Whole-metagenome can reach higher resolutions of taxonomical annotation and provide functional gene profiles directly, comparatively with marker gene sequencing. Additionaly, this strategy alleviates biases from primer choice and enables the detection of organisms across all domains of life. The disadvantage of this approach is the cost. Additionally, collections involving a host species should be carefuly considered. Host's DNA can easily be present in higher proportions comparatively with the microbial DNA, which will translate in a lower number of microbial reads which can impair results. Metagenomic classification can be performed by matching reads against a database or assembling reads into contigs, followed by contig match to a database to identify the taxon of each sequence.
In a whole-metagenome analysis the first step is the quality control of the reads by trimming and removing of low quality bases/reads. After this quality control step, in metagenomic experimental steps involving a host species, host reads need to be removed prior to the following analysis. For enviromental samples, this step does not need to be performed.
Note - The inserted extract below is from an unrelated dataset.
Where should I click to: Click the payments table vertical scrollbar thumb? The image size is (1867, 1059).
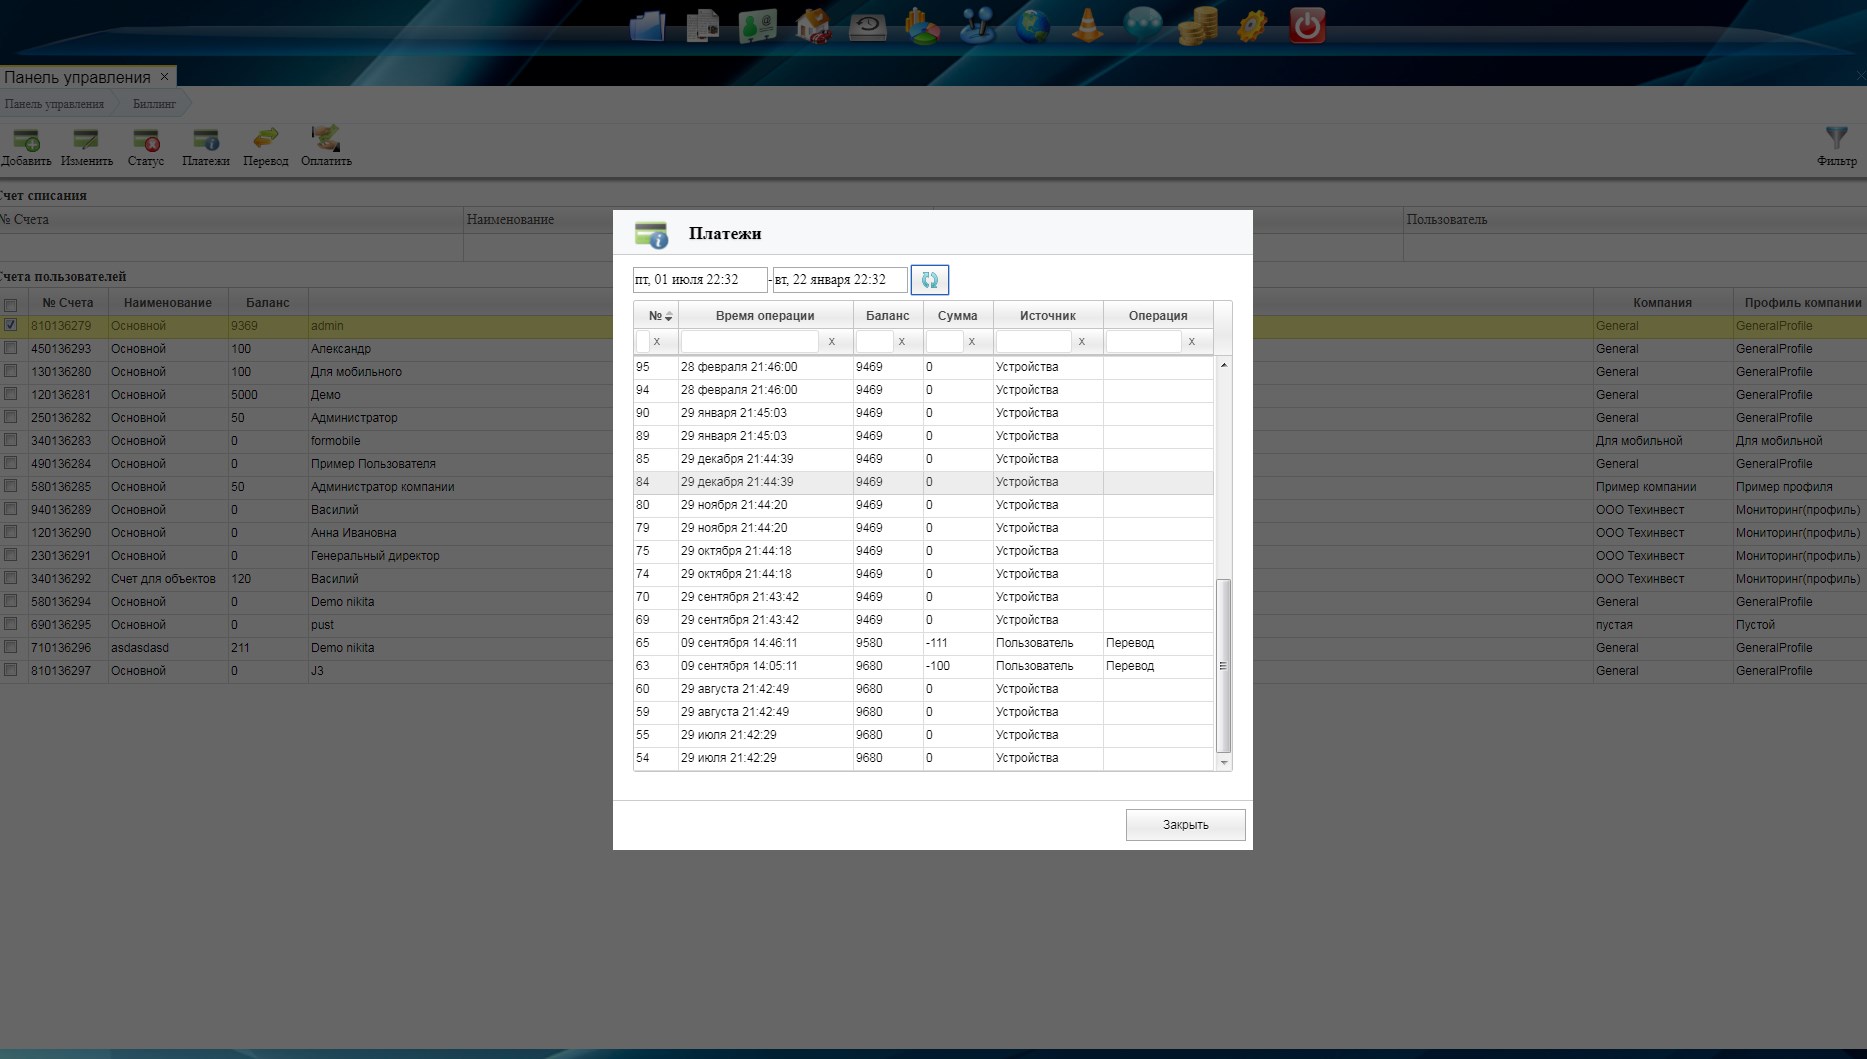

After quality control, the reads can either be assembled into longer contiguous sequences (assembled into contigs) or passed directly to the taxonomic classifier. The latter is useful for quantitative community profiling and identification of organisms with close relatives on curated databases. When no close relative exist, as can occur in environmental samples, assembly of reads into contigs can be useful since they allow a better assessement of single-copy and conserved genes, taxonomic classification, genome completeness.
A feature table is obtained quatifying the frequency of the feature sequences in each sample. To this feature table, a taxonomical assigment will be performed (kingdom, phylum, class, order, family, genus and species).
At this stage, alpha and beta diversity will be evalutated to assess microbiota diversity. A phylogenetic tree will be generated based on the detect species. Co-occurence, correlation and discrimination of phylotypes by condition or group will also be carried, if applicable.
Functional annotation is performed using the genes present in the dataset which are combined into modules and pathways for more comprehensive information.